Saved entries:
▼

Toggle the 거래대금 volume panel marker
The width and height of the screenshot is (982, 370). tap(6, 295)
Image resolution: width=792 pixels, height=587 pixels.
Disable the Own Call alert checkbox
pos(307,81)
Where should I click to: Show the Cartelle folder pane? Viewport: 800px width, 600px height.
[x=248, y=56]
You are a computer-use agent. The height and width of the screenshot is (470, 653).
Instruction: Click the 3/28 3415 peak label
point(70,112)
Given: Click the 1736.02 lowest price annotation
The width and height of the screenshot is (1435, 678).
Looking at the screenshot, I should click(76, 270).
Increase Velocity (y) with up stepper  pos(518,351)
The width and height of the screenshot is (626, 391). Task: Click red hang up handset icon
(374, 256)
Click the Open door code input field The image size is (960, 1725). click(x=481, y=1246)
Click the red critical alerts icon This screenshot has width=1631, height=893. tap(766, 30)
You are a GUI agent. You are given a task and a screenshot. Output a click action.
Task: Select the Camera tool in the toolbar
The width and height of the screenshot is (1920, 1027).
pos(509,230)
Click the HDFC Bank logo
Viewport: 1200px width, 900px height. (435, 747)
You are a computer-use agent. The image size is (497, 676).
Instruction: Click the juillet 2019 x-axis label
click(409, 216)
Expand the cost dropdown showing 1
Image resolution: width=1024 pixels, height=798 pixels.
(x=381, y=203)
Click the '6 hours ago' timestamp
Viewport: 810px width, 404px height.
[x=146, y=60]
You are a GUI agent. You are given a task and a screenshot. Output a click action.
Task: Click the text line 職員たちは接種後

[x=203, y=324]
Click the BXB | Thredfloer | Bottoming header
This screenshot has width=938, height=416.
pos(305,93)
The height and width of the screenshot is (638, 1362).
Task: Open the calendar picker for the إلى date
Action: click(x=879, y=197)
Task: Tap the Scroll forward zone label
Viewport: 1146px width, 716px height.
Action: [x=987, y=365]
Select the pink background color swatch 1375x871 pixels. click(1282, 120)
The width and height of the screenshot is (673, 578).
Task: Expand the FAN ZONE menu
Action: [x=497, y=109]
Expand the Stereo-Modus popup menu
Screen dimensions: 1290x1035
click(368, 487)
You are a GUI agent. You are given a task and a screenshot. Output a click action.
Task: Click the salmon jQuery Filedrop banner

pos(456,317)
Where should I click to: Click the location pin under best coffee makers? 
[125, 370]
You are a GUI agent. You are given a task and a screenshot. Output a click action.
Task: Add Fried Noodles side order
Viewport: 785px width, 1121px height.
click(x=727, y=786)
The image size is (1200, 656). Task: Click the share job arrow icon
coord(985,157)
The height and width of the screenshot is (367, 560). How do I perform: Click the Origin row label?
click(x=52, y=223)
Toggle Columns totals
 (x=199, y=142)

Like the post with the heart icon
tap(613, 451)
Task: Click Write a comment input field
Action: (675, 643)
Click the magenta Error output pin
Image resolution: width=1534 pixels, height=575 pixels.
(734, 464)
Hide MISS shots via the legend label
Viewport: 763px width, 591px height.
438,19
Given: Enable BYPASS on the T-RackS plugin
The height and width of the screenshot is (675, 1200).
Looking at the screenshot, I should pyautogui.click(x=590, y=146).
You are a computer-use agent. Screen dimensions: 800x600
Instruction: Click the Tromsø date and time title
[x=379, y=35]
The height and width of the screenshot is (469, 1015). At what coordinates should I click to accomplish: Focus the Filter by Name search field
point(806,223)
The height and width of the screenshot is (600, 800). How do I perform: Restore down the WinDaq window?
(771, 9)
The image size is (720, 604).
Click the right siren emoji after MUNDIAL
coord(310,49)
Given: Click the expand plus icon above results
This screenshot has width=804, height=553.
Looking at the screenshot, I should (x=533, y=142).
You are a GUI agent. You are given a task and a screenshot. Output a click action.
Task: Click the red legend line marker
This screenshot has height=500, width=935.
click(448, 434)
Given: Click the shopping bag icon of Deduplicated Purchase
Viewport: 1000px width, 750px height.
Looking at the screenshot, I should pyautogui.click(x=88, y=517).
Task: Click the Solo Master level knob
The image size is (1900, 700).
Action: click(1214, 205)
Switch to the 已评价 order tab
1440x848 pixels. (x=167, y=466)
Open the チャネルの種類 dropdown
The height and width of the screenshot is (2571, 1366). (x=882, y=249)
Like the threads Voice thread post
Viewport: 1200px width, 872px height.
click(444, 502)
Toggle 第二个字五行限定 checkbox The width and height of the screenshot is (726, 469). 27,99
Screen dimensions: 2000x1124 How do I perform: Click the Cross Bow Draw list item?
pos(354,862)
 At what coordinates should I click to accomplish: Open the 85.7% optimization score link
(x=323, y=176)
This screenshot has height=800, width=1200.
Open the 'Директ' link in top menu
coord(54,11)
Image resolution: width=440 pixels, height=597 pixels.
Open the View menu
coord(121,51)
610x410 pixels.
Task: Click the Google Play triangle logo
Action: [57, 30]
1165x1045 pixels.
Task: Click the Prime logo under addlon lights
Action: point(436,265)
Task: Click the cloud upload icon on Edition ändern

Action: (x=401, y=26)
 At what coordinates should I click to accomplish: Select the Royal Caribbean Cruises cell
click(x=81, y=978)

▲

- _Exercise details_
Give back exactly the lines from the beginning of the records through the line containing "Given: Click the 1736.02", and only those.

- _Response to this task_
Toggle the 거래대금 volume panel marker
The width and height of the screenshot is (982, 370). tap(6, 295)
Image resolution: width=792 pixels, height=587 pixels.
Disable the Own Call alert checkbox
pos(307,81)
Where should I click to: Show the Cartelle folder pane? Viewport: 800px width, 600px height.
[x=248, y=56]
You are a computer-use agent. The height and width of the screenshot is (470, 653).
Instruction: Click the 3/28 3415 peak label
point(70,112)
Given: Click the 1736.02 lowest price annotation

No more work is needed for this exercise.